TEXTE FOURNI:

※ ※ ※

«Pour qu’un public adhère, le chantier doit être ouvert»

Anti-star, mais adulé, l’architecte français Patrick Bouchain a construit le Théâtre équestre Zingaro, la Grange au lac à Evian et conçu le fameux Lieu Unique à Nantes. Il dispense ses recommandations pour que la Comédie conquière la population 

Pas une star, mais une figure, adulée par beaucoup. Le Français Patrick Bouchain est l’anti Jean Nouvel. Aux paquebots fastueux, il préfère les frégates agiles, à la grandiloquence du geste le doigté de l’horloger, aux révolutions claironnées les modulations de paysages. Il vous reçoit dans son bureau, rue Rambuteau à Paris, un jour où le soleil enivre son monde. Dans sa bouche, les mots «tendresse, alliance, désir» l’emportent sur «signature, pérennité, postérité.» Patrick Bouchain construit depuis plus de trente ans des salles de spectacles en forme de château ambulant sorti d’un film d’animation de Hayao Myazaki, des nefs aériennes, des musées merveilleusement démontables.

※ ※ ※

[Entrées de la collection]
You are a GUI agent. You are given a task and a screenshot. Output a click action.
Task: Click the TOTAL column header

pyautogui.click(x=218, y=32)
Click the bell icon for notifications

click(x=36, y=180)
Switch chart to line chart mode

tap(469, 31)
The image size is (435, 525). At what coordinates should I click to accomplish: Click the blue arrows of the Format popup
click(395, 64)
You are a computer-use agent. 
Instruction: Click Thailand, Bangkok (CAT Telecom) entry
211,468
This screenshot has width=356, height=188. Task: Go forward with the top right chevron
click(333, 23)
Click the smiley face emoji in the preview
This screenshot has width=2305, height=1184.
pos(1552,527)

※ ※ ※

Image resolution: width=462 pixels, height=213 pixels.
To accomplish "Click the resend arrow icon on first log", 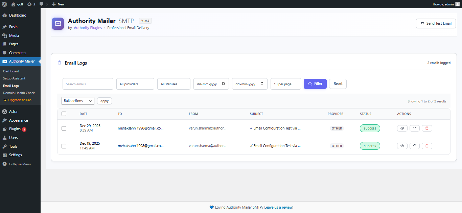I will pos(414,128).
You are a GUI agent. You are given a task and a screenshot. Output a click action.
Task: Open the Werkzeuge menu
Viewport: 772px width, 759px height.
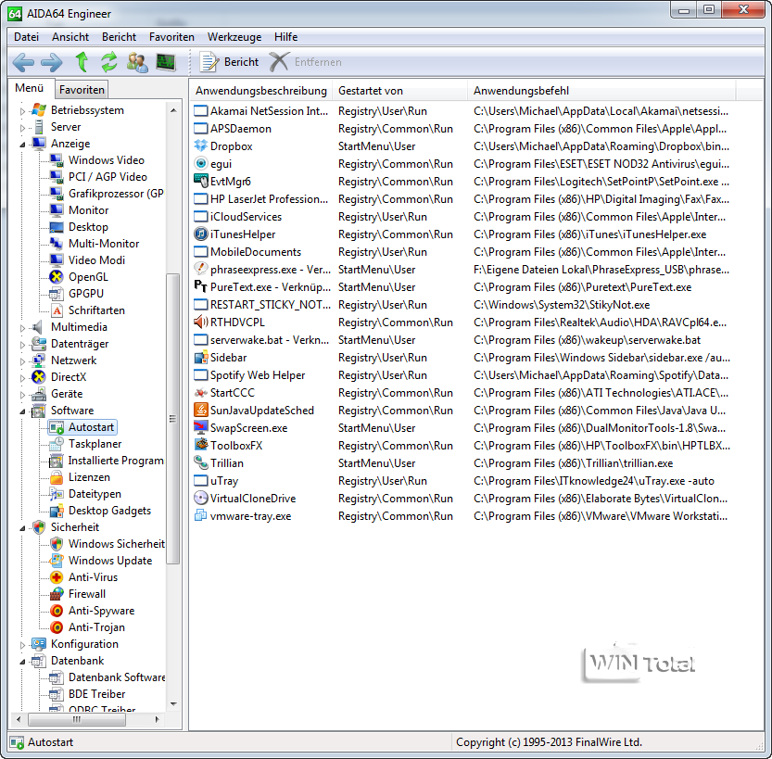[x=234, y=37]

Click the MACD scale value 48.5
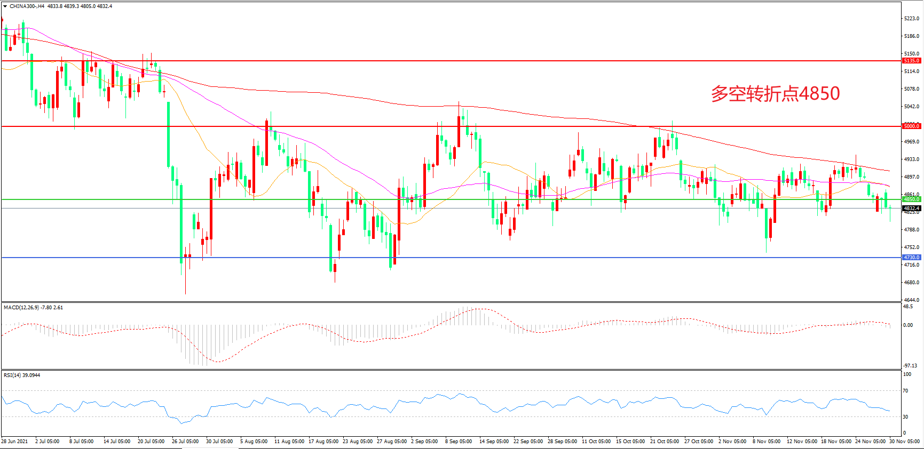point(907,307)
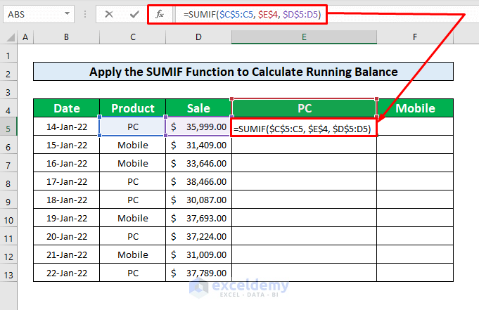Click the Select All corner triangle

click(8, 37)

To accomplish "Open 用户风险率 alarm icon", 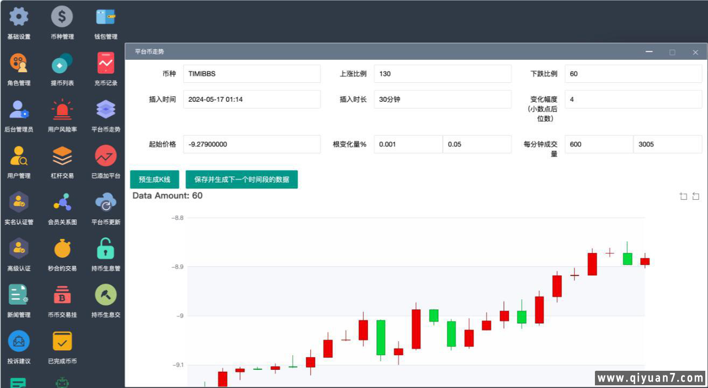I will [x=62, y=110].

※ ※ ※

À COMPLÉTER:
1: Dressez la liste de toutes les réalisations architecturales désignées par leur nom dans le texte sur Patrick Bouchain.
2: D'après le texte sur Patrick Bouchain, dans quelle rue se trouve son bureau ?

RÉPONSES PAR TÂCHE:
1:
Le Théâtre équestre Zingaro
La Grange au lac à Evian
Le Lieu Unique à Nantes

2: Rue Rambuteau, à Paris.